Calstar Products later this year plans to open a factory to manufacture a brick that uses fly ash--the residue from burning coal at power plants--as an ingredient while drastically reducing the amount of energy used in production.

The company is now in the process of raising $15 million in series C funding from venture-capital firms to help finance the operation, which will be in Wisconsin near a coal-fired power plant run by We Energies, according to Calstar Products CEO Michael Kane. It plans to officially launch the product at the GreenBuild conference in November.

Calstar Products

Calstar Products is one of many green-tech start-ups designing different materials and processes to make builders greener. Along with energy storage and smart grid, it's a busy area of investment. Another company, Serious Materials, which makes a drywall that requires less energy to produce, said on Tuesday it raised an additional $60 million.

With Calstar's bricks, the company says it can reduce the "embedded energy" by 85 percent compared to existing brick-making techniques. Building materials are very energy-intensive: to make bricks, clay is melted at more than 2,000 degrees Fahrenheit for more than a day. Brick production creates 13 billion pounds of carbon dioxide per year and the cement industry is said to be the second largest emitter of pollutants after utilities.

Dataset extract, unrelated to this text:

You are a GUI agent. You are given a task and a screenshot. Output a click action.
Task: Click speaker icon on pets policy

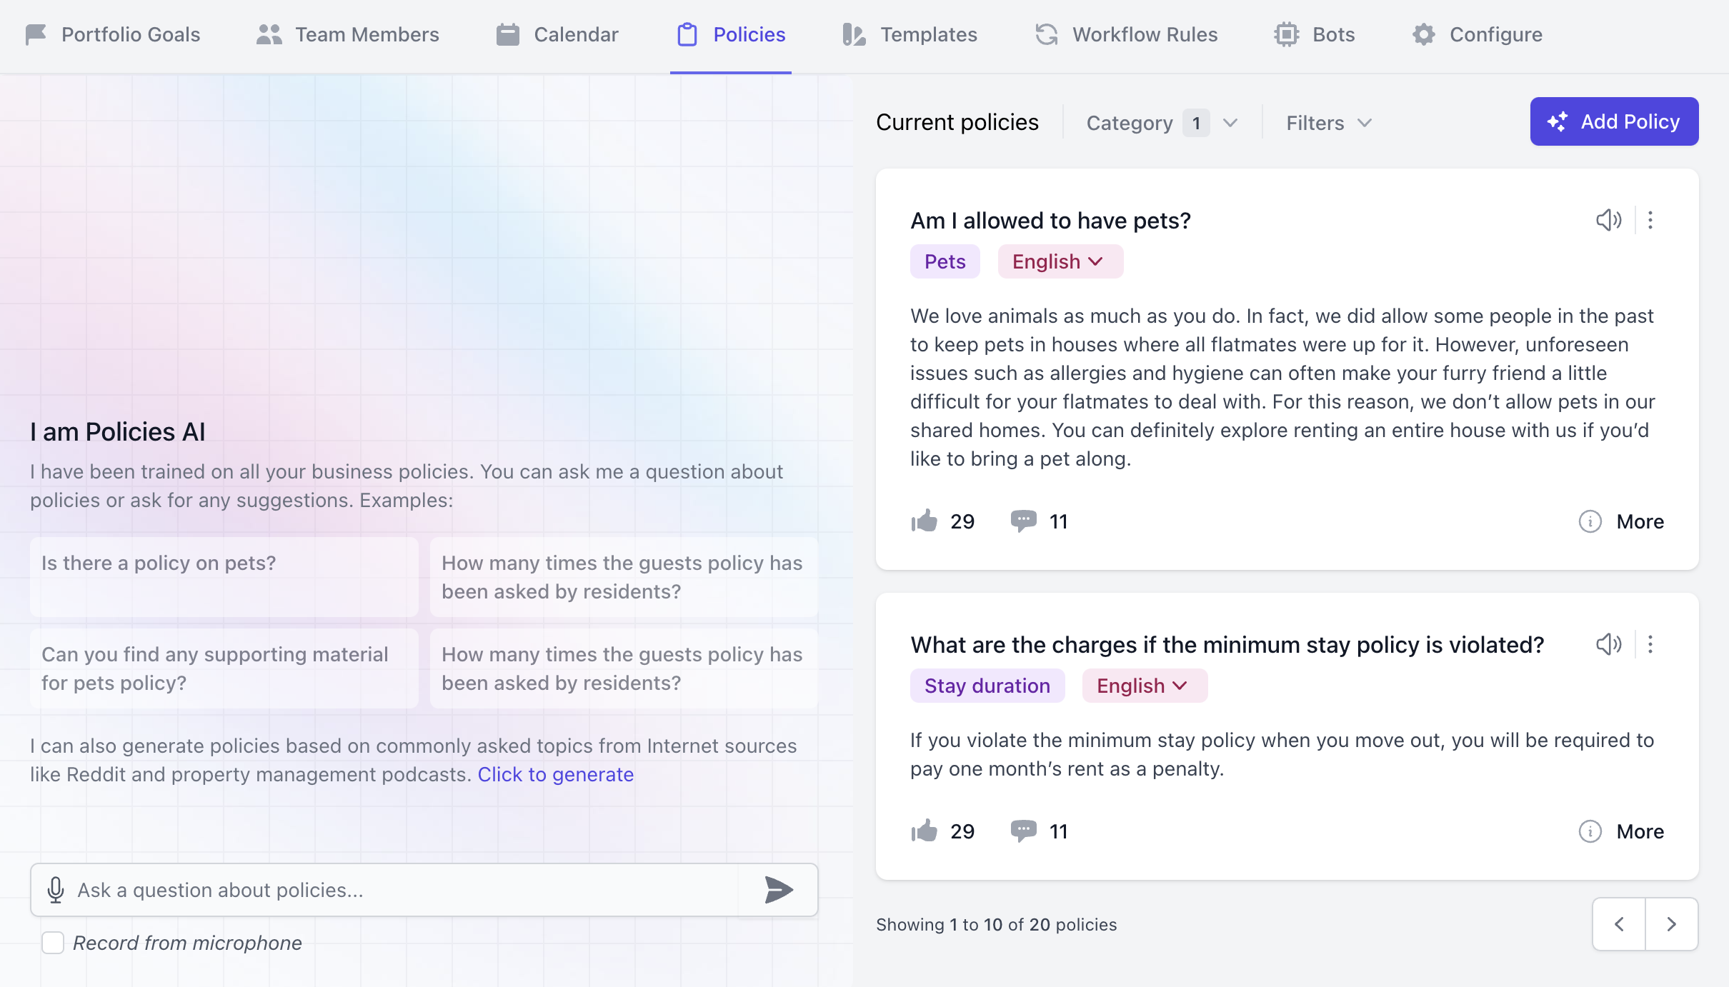[x=1607, y=219]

Calstar's process replaces the clay and concrete used in bricks with fly ash so that 40 percent of the product is recycled material, Kane explained. It uses a small percentage of its own additive, which it can adjust for the different chemical properties of the coal that generated the fly ash. The process "captures" the fly ash within the brick so there's no leaching, Kane said.

The business plan is to sell the bricks, which are identical in look to traditional bricks, as replacements for buildings, pavers, and retaining walls at the same price as traditional bricks. Initially, it will be targeting architects and builders seeking out materials for green buildings.

In the U.S. Green Building Council's LEED rating, there aren't points for embedded energy, but Kane thinks that architects can get four points for using innovative and recycled building material.

Kane, who joined the company from the buildings material industry earlier this year to commercialize the product, said that incumbent companies would never have developed this sort of brick.

"Conventional companies can't get their heads around why they should do it. That's why we needed a technology disruptor from the outside the change the rules of the game," he said.

The company plans start manufacturing at full scale early next year and, to try to compete with those incumbents, Calstar Products is establishing a distribution channel in some Midwest states.

The venture may not deliver the giant-size returns that tech-oriented venture capitalists typically expect. But once the company starts selling products, its cash flow should be able to finance additional plants, Kane forecasts.

"When this company was started, it was a highly speculative concept. If it weren't for Silicon Valley, this concept probably wouldn't have happened," he said.